With no political solution in sight, Congress faces another deadline to fund the Homeland Security Department by midnight Friday – a do-over of last week's bitter battle as Republicans try to stop President Obama's immigration plans.
The Republican-led House and Senate narrowly avoided a crisis late last week by compromising with Democrats to temporarily fund the department, which oversees the nation's vast domestic security and anti-terrorism apparatus, for seven more days.
Republican leaders vowed to continue pursuing their strategy because they view Obama's attempt to defer deportations for up to 5 million immigrants who are in the U.S. illegally as an abuse of executive power.
So far, the Republican strategy has failed in the face of Democratic opposition, as most members of the president's party agree with Obama's action.
Moreover, Republican leaders have struggled to form a coherent way out of the impasse.
Senate Republicans last week joined Majority Leader Mitch McConnell (R-Ky.) and agreed to a bipartisan bill with Democrats to fund the department until September, and put the immigration fight on a separate track. But Republicans in the House under Speaker John A. Boehner (R-Ohio) balked.
Republican leaders now want the House and Senate to go to a conference committee to resolve their differences, but that effort failed Monday.
McConnell opened the Senate on Monday as Republicans sought support from the handful of Democratic senators who have publicly disagreed with the president over his immigration action.
"This week promises to be a busy one," McConnell said. "I'd invite our Democratic friends to drop all the negativity and drop all the gridlock – join Republicans in advancing a positive agenda for the American people."
Most Democrats filibustered Monday evening's vote, however, preferring to fund the Homeland Security Department now and hold a separate immigration debate.
Senate Minority Leader Harry Reid (D-Nev.) explained that Democrats were blocking the conference committee move because "it will be counterproductive" and fail to produce a compromise, so long as Republicans insist on adding the restrictions on immigration.
"Senate Democrats will not be a party to yet another Republican charade that will inevitably shut down the Department of Homeland Security and put our nation at risk," Reid said.

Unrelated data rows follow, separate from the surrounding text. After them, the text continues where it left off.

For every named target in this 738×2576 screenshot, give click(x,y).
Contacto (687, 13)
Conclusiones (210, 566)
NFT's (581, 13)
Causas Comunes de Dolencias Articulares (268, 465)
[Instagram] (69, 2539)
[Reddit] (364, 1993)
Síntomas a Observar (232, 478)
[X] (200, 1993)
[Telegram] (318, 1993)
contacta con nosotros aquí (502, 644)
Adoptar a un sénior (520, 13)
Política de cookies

The measure failed to advance, 47 to 43, a party-line vote that was short of the 60 needed. A separate vote to table the bill – in essence punting the issue back to the House – passed with a simple majority, 58 to 31– as McConnell and Republican leaders joined Democrats.
The outcome left Congress at a stalemate, with funding now set to expire again Friday.
Homeland Security Secretary Jeh Johnson has pleaded with Congress to provide stable funding for his department, which oversees the border, airport screenings, the Coast Guard, the Secret Service and other crucial security operations.
Officials said more than 200,000 employees of front-line agencies would be required to show up for work without pay if Congress fails to act.
But thousands of others would be furloughed, and numerous services and offices would be shut down across the country until the budget is restored. Though back pay is often provided after shutdowns, it is not guaranteed.
Boehner and his leadership were set to assemble their majority early Tuesday for a meeting. And late Monday, former Vice President Dick Cheney met at the Capitol with a group of key GOP lawmakers headed by Majority Whip Steve Scalise (R-La.), who is responsible for rounding up votes on bills.
Cheney, who had been invited almost a month ago to talk about foreign policy, was himself a whip when he served in the House.
As the week headed toward a repeat of last week's showdown, which wasn't resolved until just hours before the midnight funding deadline, some lawmakers held out hopes that cooler heads would prevail. The House is set to recess by Thursday afternoon so lawmakers can spend the following week away from Washington, and many lawmakers already have fundraisers and events planned in their home districts.
But with a new deadline ahead, Congress may be more likely to push the issue to the brink.